Written mainly by Greg Pak and Charles Soule (with early help from then-Superman writer Scott Lobdell), the Doomed story has crossed between the Super-books since their prelude issues in April. But the whole thing will wrap up this month with next week's Superman/Wonder Woman #11 (preview via 13th Dimension), a tie-in with Supergirl #34, and the conclusion in the oversized Superman: Doomed #2.
The story revolves around the transformation of Superman into a Doomsday-type monster, as the Earth struggles against an invasion by Brainiac. The story has involved a huge cast of characters from the DCU, with action, humor and drama.
Newsarama talked to Pak to find out more about the themes being explored in Doomed, as well as what's coming up next for Action Comics.
Newsarama: Greg, among the themes explored in this storyline was this idea of trust and friendship. Was that a theme you intended to explore?
Greg Pak: Yeah, there's this whole question of whether Clark can trust himself, or whether Superman can trust himself when he's up against Doomsday and Brainiac.
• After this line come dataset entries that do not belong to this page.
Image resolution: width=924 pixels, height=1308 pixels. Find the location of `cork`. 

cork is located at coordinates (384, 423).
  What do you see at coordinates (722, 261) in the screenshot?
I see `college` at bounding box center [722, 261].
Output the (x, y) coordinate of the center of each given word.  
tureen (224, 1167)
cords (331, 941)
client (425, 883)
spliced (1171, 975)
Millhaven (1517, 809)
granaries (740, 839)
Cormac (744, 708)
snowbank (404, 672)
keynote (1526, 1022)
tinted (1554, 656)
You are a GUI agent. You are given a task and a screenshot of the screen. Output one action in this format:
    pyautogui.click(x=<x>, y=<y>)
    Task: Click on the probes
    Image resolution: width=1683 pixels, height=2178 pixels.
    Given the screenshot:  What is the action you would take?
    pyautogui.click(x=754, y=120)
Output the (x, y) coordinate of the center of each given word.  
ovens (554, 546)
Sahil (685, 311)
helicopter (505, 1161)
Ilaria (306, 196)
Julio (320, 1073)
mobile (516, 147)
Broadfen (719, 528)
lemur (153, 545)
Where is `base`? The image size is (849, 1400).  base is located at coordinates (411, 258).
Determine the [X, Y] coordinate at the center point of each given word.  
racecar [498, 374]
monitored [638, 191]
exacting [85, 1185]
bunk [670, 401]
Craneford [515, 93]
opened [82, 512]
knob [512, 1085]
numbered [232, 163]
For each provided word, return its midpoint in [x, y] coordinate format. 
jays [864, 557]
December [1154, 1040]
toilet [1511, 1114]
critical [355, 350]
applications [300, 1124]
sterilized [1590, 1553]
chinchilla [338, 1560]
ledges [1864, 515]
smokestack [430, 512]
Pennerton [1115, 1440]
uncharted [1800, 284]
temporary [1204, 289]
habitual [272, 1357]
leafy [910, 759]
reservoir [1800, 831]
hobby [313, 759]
He's got these terrible monsters clawing at his brain, basically.
And it continues to be a theme, as these stories pan out, because there's an interesting way in which the folks who Superman has befriended over the years and months come to his aid, and not only help him deal with the physical or psychic threats that he's grappling with, but I think there's a way in which folks are helping him by just believing in him.
I think that definitely a theme that we're playing with, this idea that, even if you're Superman, you can't do it by yourself, and that there is that capacity to be like Superman in all of us. Those are definitely things that we're exploring in the story.
Nrama: There's also been this idea of an internal struggle — in practical terms, battling your own demons, but in the case of Lois Lane and Superman, they're literally battling monsters within their own minds. It's been fun to see that play out visually. Was that something else you planned to play with in Doomed?
Pak: Yeah, but you know, when stories come together, sometimes there are things that we're very conscious of in the very beginning, and sometimes there are things that are coming through and we realize that it fits with everything else we've been working on.
The Lois stuff is the latter. Coming into this story, Scott Lobdell had been working on a story with Lois being possessed by Brainiac. That was one of the chess pieces we had on the board when we got together to start talking about how to build this crossover. It was an element we had to work with.
And as that part of the story developed, we began to realize it would provide some great parallels between what Superman is going through and what Lois is going through. And it led to these really fun scenes in the Action Comics Annual #3 and Action #34, where we see that parallel between Lois and Superman.